§ Task description
Pictures stay out of the copy. Retype exactly the lines below from the one with "The height and" through the one with "Screen dimensions: 494x278".

§ Data for analysis
= Beginning of Section =

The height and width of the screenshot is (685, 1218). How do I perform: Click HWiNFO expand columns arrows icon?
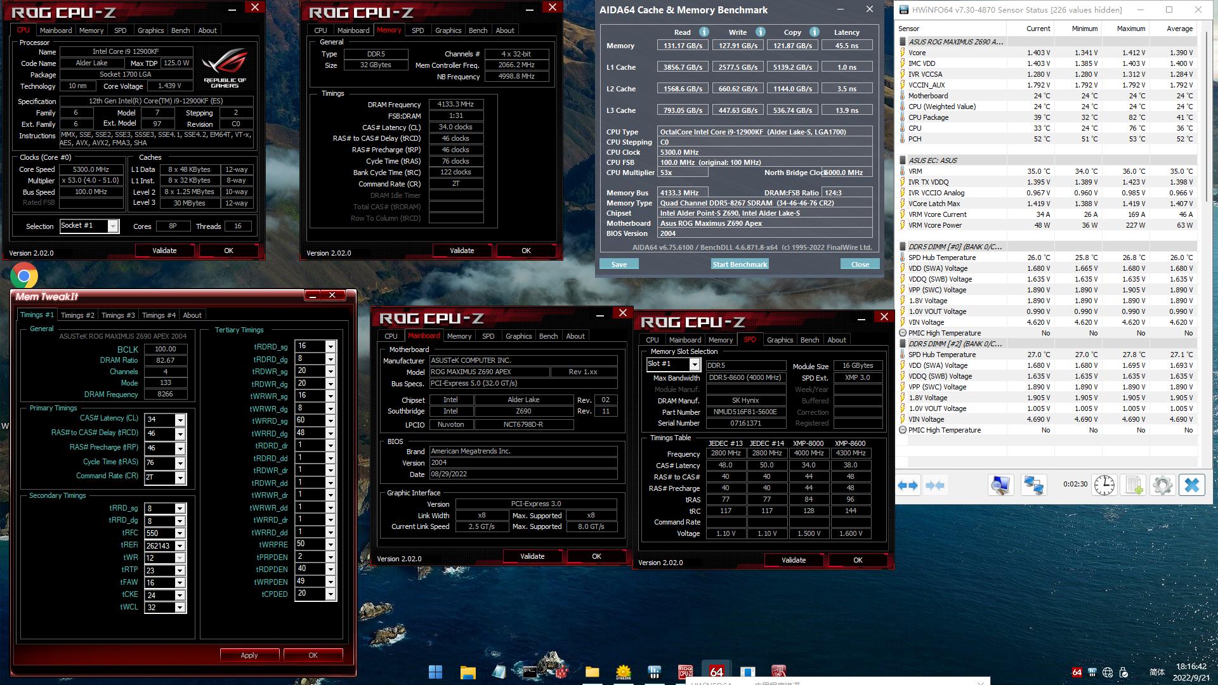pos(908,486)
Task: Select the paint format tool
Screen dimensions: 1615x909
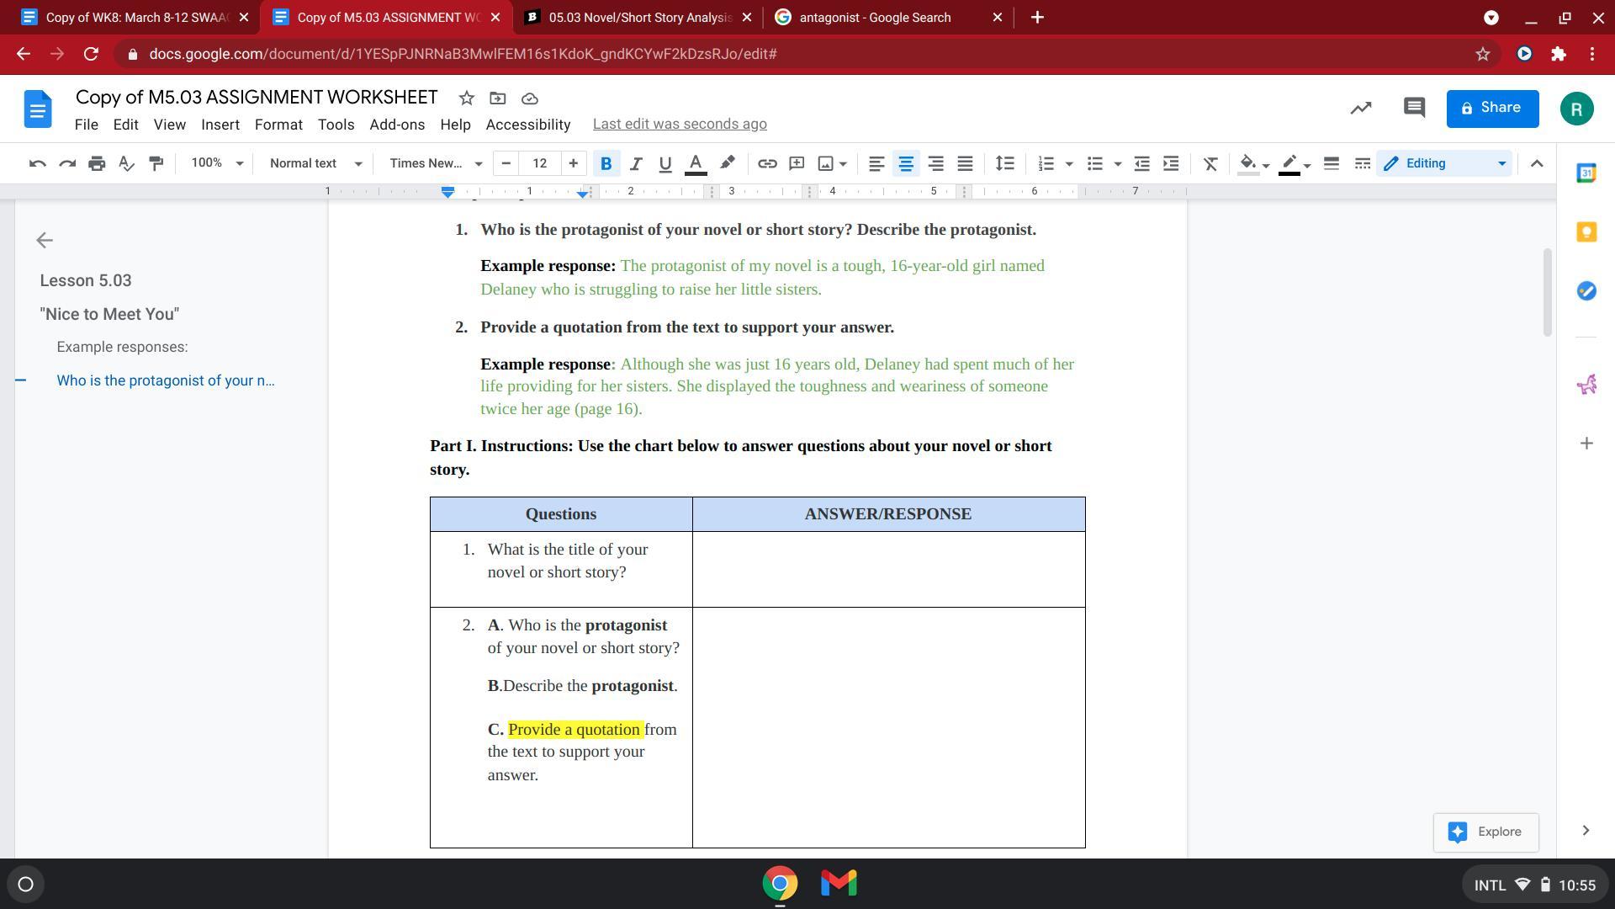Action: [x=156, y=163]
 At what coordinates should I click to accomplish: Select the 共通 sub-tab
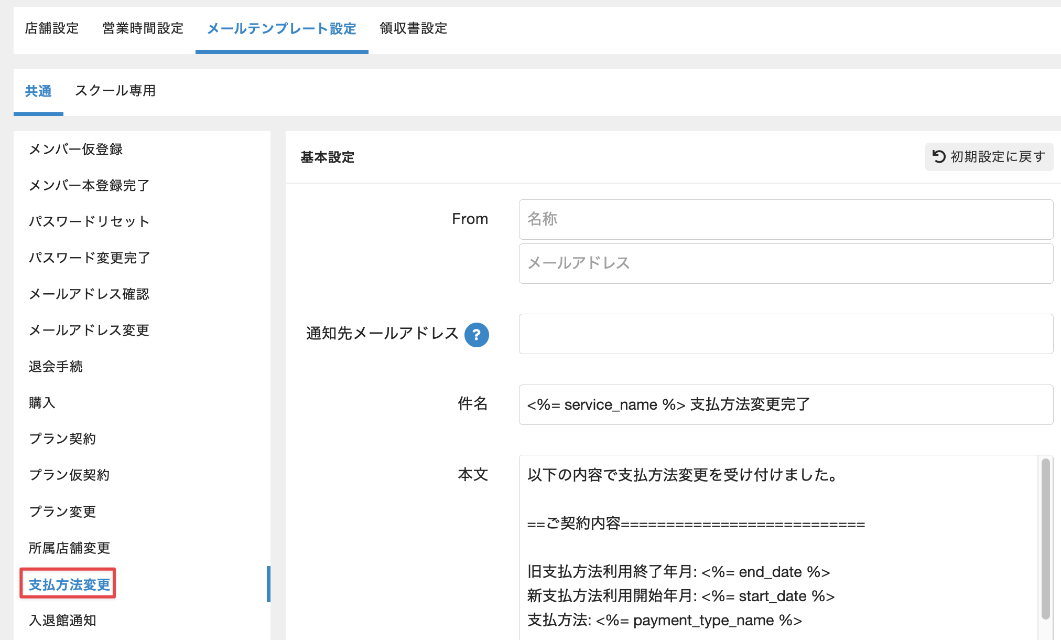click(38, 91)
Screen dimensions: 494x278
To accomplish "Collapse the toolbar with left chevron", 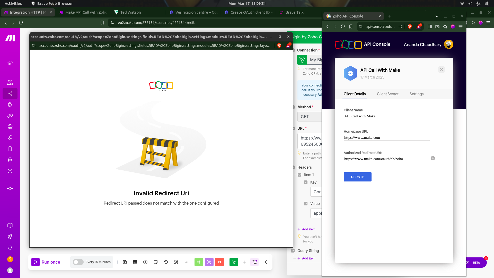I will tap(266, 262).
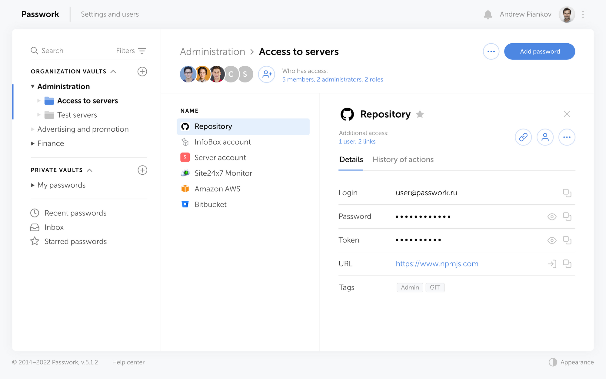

= End of Section =
= Beginning of Section =

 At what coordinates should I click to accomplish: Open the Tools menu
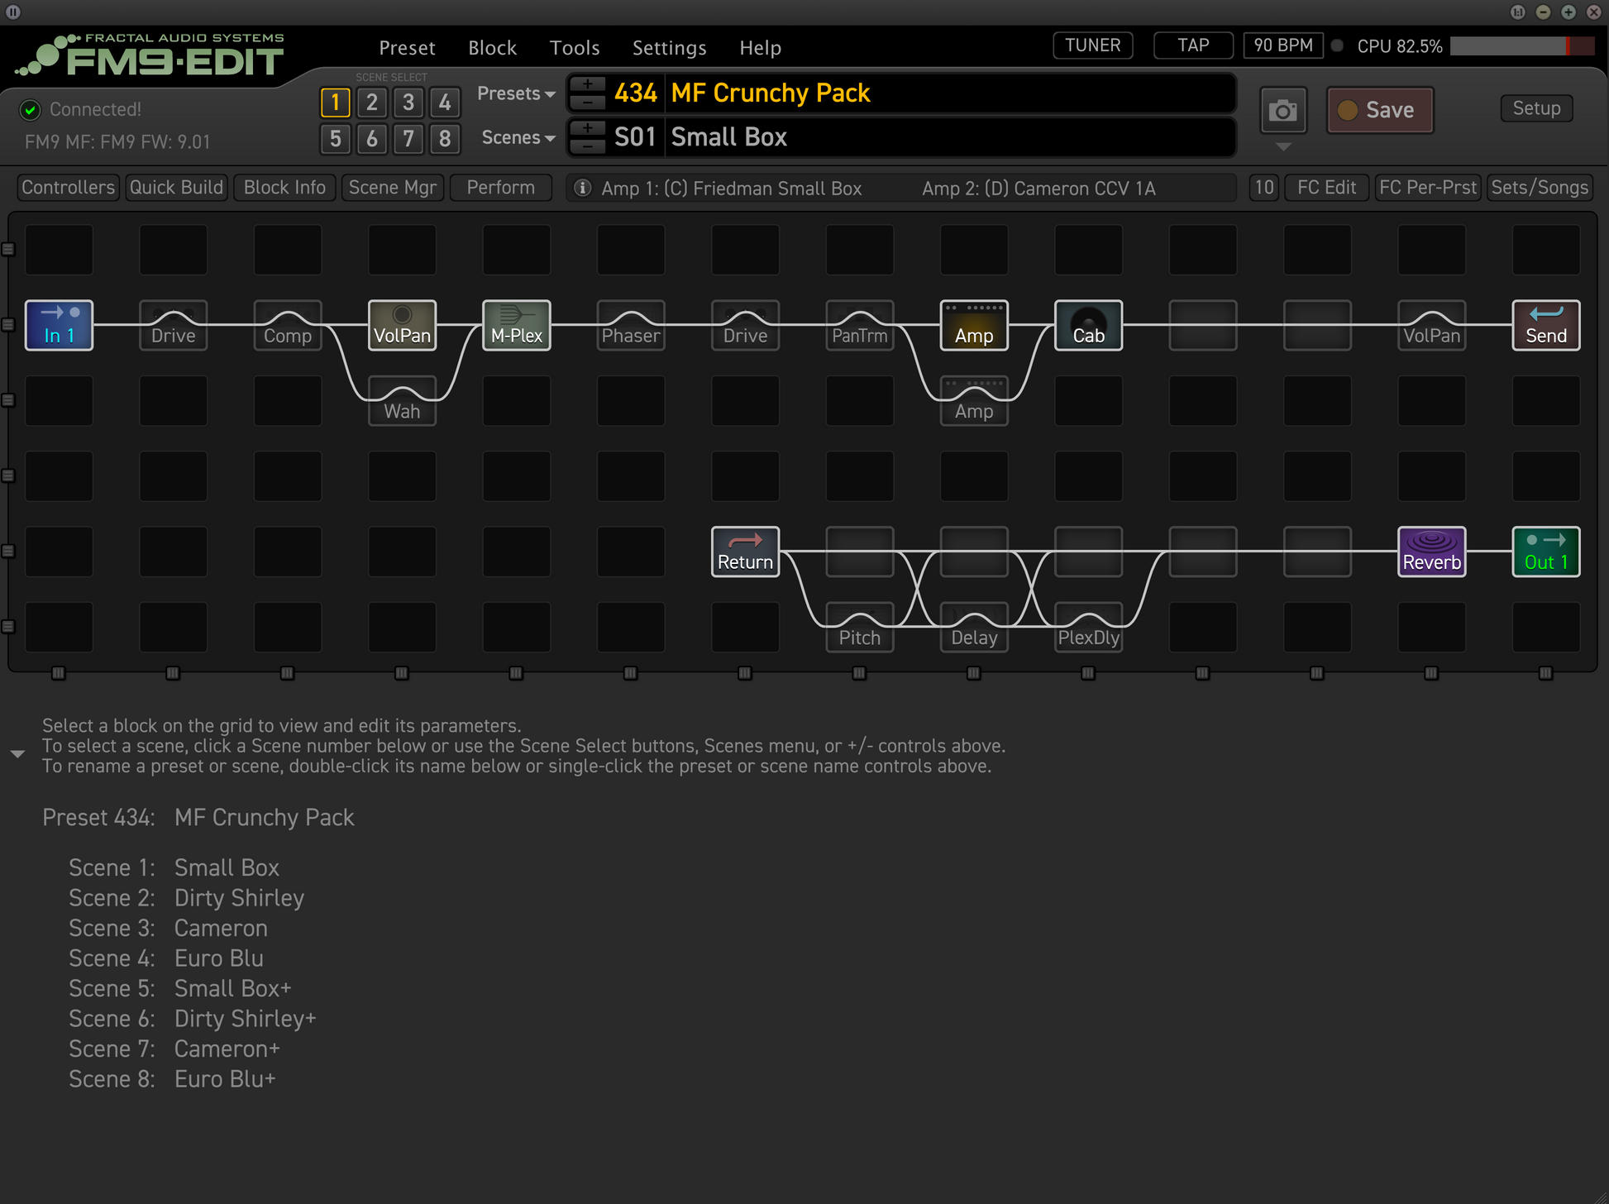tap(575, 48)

= End of Section =
= Beginning of Section =

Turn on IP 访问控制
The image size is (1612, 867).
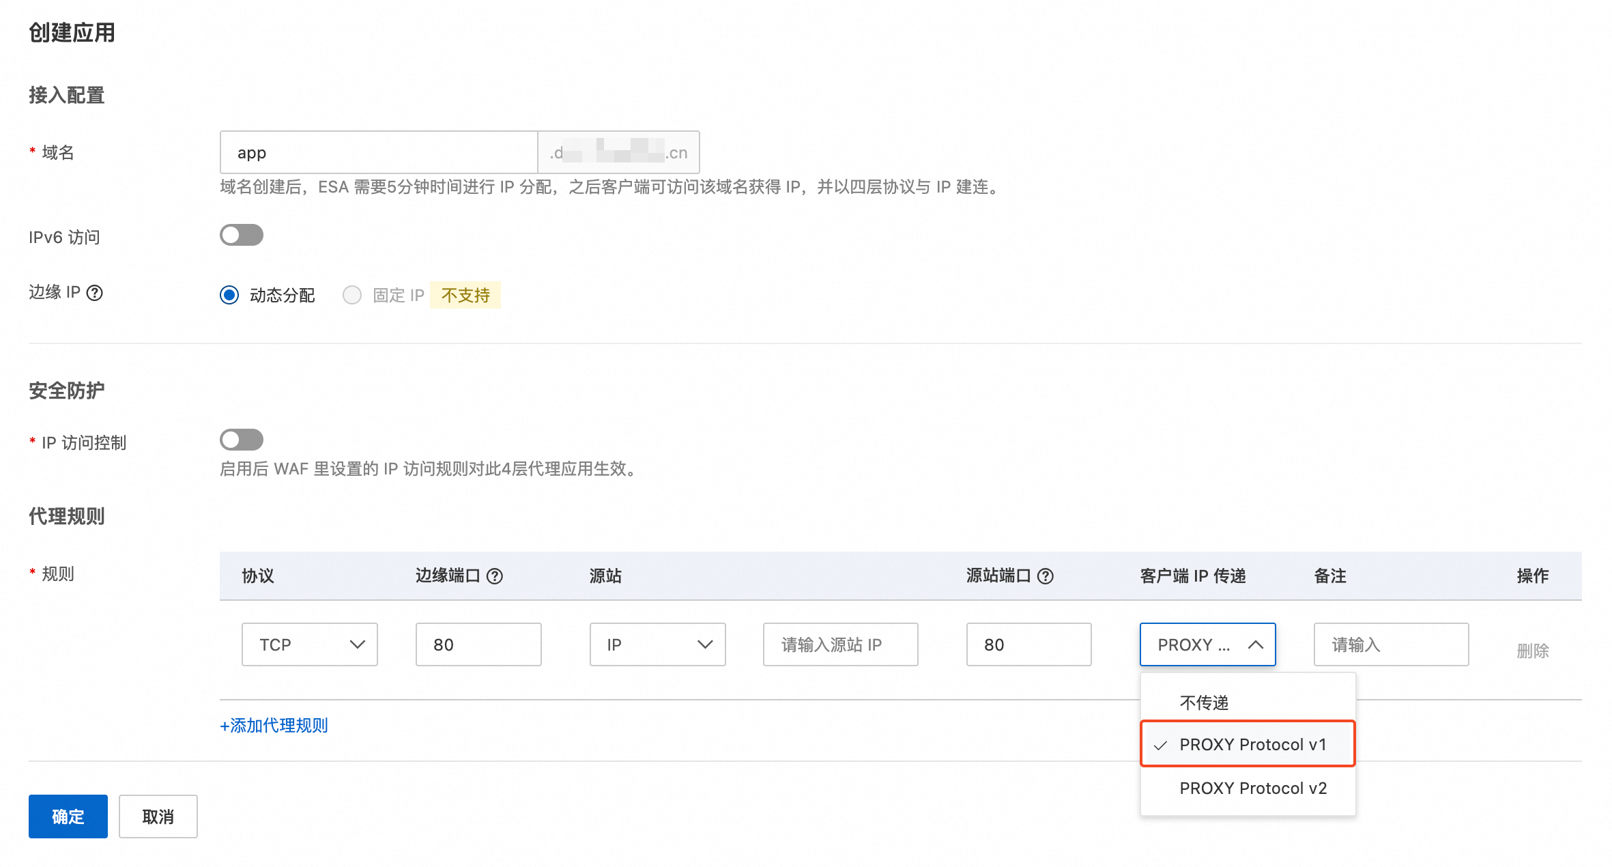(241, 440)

= End of Section =

§ Solution to this exercise
The height and width of the screenshot is (685, 1218). How do I perform: Click HWiNFO expand columns arrows icon?
pos(908,486)
Task: Select the paint format tool
Screen dimensions: 1615x909
Action: [x=156, y=163]
 At what coordinates should I click to accomplish: Select the 共通 sub-tab
click(38, 91)
Screen dimensions: 494x278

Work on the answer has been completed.